PROBLEM TO SOLVE ▸ Return exactly the lines of the records below, starting at the line that contains "This screenshot has width=1156, height=712." and ending at the line that contains "Task: Uncheck the Map Reversed checkbox", with both of those lines kept.

Saved data entries:

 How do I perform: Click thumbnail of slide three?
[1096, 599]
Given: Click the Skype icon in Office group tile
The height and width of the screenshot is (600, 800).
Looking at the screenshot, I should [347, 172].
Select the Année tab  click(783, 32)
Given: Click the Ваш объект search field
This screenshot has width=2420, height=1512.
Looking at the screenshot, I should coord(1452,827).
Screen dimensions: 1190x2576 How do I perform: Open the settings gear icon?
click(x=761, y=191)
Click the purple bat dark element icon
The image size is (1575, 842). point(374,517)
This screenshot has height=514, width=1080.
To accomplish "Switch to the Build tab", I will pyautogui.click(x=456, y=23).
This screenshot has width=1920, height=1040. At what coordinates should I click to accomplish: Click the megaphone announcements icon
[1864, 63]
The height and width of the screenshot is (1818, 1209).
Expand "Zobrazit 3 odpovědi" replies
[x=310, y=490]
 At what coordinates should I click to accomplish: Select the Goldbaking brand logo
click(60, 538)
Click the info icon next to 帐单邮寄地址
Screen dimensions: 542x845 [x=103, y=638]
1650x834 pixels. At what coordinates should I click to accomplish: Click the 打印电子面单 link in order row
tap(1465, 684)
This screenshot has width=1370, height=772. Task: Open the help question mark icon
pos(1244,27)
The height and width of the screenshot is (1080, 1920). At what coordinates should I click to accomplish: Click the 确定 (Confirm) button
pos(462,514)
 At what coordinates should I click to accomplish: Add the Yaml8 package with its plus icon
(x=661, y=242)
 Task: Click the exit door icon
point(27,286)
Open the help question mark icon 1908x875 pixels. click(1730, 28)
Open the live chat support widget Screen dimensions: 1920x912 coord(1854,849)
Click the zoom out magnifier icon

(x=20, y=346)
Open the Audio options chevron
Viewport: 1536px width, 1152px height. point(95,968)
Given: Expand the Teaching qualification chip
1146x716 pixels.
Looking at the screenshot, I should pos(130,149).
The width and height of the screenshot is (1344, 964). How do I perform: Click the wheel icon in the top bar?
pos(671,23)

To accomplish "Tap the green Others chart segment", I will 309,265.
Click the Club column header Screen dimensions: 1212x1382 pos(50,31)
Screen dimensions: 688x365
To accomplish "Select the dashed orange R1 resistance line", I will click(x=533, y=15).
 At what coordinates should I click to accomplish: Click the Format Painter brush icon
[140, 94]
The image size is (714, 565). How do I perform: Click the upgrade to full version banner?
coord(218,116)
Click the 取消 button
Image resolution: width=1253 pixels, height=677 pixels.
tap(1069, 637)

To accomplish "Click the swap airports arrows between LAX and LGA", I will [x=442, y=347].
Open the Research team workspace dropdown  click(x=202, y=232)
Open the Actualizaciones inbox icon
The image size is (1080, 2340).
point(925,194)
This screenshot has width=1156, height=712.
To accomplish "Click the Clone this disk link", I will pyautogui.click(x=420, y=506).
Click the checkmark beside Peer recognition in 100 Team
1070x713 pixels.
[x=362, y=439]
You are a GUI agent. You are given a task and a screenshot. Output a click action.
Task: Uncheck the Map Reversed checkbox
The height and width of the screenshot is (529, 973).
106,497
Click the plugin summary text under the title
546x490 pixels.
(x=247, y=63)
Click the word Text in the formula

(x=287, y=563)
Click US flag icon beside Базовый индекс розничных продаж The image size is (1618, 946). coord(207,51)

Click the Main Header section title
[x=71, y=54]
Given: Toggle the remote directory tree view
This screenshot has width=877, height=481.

WRITTEN RESPONSE ▸
This screenshot has width=1156, height=712.
To accomplish "Click the Clone this disk link", I will pyautogui.click(x=420, y=506).
Click the checkmark beside Peer recognition in 100 Team
1070x713 pixels.
[x=362, y=439]
You are a GUI agent. You are given a task and a screenshot. Output a click action.
Task: Uncheck the Map Reversed checkbox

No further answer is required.